Profilaktyka oznaczania poziomu Lp(a) powinna być normą

Odkrycie Polaków jest o tyle istotne, iż od pewnego czasu niektórzy specjaliści zastanawiali się, czy leki stosowane w celu obniżenia Lp(a), podawane pacjentom z zaburzeniami lipidowymi, nie zwiększają ryzyka rozwoju cukrzycy. „Wysokie poziomy Lp(a) zwiększają ryzyko wielu chorób układu krążenia, takich jak nadciśnienie tętnicze, zawał serca i udar mózgu, dlatego lekarze zwykle starają się je obniżyć. Ale mogą się martwić możliwym wpływem takiego postępowania na rozwój cukrzycy” – napisali autorzy publikacji.

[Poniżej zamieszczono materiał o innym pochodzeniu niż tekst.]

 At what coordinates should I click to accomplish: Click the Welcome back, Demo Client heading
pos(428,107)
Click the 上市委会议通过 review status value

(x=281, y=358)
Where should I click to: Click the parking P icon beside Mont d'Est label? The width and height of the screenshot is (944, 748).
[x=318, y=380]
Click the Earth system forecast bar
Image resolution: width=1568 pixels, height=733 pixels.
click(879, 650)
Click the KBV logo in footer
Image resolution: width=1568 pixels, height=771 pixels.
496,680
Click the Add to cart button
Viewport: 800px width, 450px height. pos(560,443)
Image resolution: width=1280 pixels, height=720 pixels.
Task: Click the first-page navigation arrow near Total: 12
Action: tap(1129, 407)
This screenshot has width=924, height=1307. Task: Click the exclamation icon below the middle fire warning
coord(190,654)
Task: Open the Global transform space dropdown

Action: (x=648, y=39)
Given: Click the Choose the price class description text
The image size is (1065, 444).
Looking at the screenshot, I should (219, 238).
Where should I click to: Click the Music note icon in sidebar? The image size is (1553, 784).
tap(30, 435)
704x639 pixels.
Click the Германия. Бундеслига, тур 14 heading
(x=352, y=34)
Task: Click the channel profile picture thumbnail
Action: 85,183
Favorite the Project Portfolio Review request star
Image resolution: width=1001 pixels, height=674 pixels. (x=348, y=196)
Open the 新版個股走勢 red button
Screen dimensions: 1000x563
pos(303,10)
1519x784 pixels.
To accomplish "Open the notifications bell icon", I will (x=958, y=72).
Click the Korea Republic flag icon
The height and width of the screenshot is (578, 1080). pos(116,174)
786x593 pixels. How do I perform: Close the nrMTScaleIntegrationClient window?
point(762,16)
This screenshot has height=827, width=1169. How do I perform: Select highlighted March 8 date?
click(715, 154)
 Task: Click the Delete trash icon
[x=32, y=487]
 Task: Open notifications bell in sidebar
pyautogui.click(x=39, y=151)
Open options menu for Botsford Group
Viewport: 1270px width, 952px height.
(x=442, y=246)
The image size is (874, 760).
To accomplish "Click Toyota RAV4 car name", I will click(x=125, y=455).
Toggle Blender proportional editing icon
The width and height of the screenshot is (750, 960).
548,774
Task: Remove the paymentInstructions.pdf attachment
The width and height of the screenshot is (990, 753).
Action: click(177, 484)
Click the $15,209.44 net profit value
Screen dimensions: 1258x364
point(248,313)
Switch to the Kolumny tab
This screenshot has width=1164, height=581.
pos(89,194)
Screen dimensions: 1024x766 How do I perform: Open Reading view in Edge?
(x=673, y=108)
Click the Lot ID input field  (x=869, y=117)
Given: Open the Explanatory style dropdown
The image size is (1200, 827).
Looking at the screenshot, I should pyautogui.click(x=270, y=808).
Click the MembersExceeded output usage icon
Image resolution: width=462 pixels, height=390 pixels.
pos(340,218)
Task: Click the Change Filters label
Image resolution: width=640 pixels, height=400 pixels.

Skoro jednak okazało się, że związek przyczynowy między tymi dwoma zjawiskami zachodzi na zupełnie innej płaszczyźnie, obawy okazały się nieuzasadnione.

Autor badania sugeruje również, że profilaktyczne oznaczanie poziomu Lp(a) powinno stać się normą. Tymczasem obecnie zleca się je i wykonuje stosunkowo rzadko. – W Polsce jest to temat mocno zaniedbany. Warto to zmienić, abyśmy mogli określić ryzyko związane z zaburzeniami lipidowymi w naszej populacji – zauważył dr Mateusz Lejawa.